<<<<

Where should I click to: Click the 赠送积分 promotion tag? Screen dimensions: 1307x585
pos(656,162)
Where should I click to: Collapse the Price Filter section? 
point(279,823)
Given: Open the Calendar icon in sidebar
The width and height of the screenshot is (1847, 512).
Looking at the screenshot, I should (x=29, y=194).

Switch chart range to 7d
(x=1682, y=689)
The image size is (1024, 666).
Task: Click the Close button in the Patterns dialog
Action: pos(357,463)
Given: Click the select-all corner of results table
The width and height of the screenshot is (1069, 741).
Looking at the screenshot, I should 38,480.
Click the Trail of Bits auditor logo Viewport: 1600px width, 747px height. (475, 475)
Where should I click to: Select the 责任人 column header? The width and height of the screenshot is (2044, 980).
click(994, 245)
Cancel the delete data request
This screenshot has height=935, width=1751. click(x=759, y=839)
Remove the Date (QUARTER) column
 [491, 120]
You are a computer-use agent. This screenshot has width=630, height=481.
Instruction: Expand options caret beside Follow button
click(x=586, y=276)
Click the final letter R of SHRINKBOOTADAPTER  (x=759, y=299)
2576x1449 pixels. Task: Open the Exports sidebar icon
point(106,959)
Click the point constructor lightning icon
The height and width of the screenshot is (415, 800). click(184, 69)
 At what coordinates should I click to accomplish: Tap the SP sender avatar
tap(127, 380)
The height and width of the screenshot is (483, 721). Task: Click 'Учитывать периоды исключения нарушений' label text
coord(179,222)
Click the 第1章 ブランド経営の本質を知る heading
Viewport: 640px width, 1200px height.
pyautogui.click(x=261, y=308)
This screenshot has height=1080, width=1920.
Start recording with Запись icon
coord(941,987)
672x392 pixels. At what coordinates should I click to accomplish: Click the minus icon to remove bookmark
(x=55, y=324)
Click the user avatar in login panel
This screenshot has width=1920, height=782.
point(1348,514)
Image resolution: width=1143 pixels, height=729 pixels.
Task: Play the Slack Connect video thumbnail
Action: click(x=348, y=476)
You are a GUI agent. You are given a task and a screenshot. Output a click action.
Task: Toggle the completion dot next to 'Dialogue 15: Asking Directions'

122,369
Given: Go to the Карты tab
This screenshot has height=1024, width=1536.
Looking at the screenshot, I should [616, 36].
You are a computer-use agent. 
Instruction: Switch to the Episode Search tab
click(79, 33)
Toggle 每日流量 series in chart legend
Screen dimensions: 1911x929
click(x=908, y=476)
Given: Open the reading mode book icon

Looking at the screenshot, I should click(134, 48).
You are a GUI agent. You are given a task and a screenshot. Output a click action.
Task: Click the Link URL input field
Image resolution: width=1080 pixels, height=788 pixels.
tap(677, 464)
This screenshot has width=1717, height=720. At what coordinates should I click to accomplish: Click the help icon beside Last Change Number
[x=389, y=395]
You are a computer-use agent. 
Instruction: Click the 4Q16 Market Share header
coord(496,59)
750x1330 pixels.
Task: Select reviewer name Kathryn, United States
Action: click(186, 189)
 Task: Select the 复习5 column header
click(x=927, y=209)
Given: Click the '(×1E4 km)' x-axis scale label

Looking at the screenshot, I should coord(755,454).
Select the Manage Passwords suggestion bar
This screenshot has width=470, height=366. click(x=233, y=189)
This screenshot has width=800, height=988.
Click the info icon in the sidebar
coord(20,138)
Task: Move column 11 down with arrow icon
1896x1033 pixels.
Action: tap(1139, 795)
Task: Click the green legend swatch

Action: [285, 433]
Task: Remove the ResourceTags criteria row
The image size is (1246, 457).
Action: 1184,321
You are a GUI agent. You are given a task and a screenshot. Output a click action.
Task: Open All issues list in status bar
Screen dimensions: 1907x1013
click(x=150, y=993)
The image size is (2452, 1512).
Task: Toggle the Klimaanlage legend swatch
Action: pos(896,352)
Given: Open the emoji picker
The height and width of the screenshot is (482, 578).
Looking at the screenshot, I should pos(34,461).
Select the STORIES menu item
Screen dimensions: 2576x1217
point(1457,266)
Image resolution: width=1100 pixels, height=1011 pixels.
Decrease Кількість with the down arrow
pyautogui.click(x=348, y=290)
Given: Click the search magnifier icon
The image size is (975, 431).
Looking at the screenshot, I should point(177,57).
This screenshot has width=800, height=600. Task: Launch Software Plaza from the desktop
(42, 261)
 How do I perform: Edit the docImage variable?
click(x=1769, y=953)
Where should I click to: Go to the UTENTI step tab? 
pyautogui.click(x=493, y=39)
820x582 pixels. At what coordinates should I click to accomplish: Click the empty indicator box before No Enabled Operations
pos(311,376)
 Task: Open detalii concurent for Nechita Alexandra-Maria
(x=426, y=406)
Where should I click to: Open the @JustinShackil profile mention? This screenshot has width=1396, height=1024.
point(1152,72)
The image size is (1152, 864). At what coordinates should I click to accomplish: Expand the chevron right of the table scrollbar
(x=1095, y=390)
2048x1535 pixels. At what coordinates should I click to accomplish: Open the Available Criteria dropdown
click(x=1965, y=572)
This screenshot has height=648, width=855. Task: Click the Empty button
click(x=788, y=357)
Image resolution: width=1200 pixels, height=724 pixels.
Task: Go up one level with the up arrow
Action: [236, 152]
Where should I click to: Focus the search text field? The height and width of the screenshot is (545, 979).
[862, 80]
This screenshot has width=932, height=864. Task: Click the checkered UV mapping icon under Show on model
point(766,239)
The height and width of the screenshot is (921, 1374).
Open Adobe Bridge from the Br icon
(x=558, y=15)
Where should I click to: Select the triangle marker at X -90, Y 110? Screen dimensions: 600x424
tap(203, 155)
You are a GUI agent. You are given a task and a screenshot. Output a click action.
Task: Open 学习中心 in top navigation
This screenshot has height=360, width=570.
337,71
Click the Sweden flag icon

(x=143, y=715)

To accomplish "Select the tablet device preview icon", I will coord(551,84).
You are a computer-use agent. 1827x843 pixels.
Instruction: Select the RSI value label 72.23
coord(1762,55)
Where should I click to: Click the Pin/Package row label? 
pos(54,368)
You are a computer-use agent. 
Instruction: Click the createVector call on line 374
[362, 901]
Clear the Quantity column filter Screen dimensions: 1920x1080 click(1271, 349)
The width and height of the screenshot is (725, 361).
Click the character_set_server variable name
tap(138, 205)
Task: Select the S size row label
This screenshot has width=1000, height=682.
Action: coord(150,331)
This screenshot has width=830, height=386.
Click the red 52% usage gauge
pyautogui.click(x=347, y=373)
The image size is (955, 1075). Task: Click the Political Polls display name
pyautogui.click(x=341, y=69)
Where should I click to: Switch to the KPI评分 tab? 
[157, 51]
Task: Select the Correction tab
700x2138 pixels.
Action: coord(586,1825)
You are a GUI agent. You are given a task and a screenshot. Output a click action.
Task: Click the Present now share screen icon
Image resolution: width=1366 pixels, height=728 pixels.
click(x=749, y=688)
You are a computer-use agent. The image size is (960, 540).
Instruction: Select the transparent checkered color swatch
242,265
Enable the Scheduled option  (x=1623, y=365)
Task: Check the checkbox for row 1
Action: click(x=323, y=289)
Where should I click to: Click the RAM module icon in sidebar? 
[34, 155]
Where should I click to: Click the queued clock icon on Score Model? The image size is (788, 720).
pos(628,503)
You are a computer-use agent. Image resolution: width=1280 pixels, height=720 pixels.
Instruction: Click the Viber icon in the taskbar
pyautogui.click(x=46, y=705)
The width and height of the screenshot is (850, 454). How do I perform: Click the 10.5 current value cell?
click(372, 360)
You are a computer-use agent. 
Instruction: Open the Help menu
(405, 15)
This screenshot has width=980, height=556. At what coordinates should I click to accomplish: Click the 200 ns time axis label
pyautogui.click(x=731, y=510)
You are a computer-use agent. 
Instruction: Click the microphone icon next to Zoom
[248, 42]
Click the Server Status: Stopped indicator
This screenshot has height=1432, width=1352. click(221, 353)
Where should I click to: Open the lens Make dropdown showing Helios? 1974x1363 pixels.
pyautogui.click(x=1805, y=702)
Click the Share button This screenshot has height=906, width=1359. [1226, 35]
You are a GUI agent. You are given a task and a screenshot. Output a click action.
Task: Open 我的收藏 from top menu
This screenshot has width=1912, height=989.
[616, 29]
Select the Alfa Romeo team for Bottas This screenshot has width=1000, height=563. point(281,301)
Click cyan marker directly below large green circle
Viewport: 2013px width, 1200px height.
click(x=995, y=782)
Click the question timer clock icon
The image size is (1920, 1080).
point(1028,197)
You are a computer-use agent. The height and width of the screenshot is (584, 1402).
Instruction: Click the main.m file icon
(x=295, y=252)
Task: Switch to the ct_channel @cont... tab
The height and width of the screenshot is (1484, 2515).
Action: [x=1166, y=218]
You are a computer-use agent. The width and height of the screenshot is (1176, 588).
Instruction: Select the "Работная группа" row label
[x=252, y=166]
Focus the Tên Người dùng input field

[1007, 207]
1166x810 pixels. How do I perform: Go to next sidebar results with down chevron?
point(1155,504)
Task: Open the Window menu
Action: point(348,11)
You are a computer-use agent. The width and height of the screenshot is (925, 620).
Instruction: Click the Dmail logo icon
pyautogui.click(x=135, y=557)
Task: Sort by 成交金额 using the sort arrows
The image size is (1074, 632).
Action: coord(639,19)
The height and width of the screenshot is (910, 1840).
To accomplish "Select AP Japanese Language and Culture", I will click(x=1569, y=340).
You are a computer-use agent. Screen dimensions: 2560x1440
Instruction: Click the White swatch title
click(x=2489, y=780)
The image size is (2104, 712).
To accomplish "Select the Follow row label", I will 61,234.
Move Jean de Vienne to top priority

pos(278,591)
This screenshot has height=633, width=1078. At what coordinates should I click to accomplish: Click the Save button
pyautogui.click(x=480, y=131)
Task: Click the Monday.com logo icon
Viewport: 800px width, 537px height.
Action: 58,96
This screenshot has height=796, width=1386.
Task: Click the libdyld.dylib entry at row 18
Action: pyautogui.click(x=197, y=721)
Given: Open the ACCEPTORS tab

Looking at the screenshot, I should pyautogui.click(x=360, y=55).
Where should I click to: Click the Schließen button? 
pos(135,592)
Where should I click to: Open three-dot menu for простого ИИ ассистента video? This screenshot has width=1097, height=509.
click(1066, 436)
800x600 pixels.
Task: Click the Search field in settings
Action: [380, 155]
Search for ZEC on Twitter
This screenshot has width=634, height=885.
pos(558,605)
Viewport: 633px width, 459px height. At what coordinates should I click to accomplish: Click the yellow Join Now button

>>>>

■ ZIEL DER AUFGABE
Kannst du alles von der Zeile mit „Given: Open the emoji picker“ bis hinunter zur Zeile mit „(x=558, y=15)“ aktualisieren, indem du „search text field“ durch „search input box“ ersetzt und sonst nichts änderst?

■ ERGEBNIS DER ÜBUNG
Given: Open the emoji picker
The height and width of the screenshot is (482, 578).
Looking at the screenshot, I should pos(34,461).
Select the STORIES menu item
Screen dimensions: 2576x1217
point(1457,266)
Image resolution: width=1100 pixels, height=1011 pixels.
Decrease Кількість with the down arrow
pyautogui.click(x=348, y=290)
Given: Click the search magnifier icon
The image size is (975, 431).
Looking at the screenshot, I should point(177,57).
This screenshot has width=800, height=600. Task: Launch Software Plaza from the desktop
(42, 261)
 How do I perform: Edit the docImage variable?
click(x=1769, y=953)
Where should I click to: Go to the UTENTI step tab? 
pyautogui.click(x=493, y=39)
820x582 pixels. At what coordinates should I click to accomplish: Click the empty indicator box before No Enabled Operations
pos(311,376)
 Task: Open detalii concurent for Nechita Alexandra-Maria
(x=426, y=406)
Where should I click to: Open the @JustinShackil profile mention? This screenshot has width=1396, height=1024.
point(1152,72)
The image size is (1152, 864). At what coordinates should I click to accomplish: Expand the chevron right of the table scrollbar
(x=1095, y=390)
2048x1535 pixels. At what coordinates should I click to accomplish: Open the Available Criteria dropdown
click(x=1965, y=572)
This screenshot has height=648, width=855. Task: Click the Empty button
click(x=788, y=357)
Image resolution: width=1200 pixels, height=724 pixels.
Task: Go up one level with the up arrow
Action: [236, 152]
Where should I click to: Focus the search input box? The height and width of the screenshot is (545, 979).
[862, 80]
This screenshot has width=932, height=864. Task: Click the checkered UV mapping icon under Show on model
point(766,239)
The height and width of the screenshot is (921, 1374).
Open Adobe Bridge from the Br icon
(x=558, y=15)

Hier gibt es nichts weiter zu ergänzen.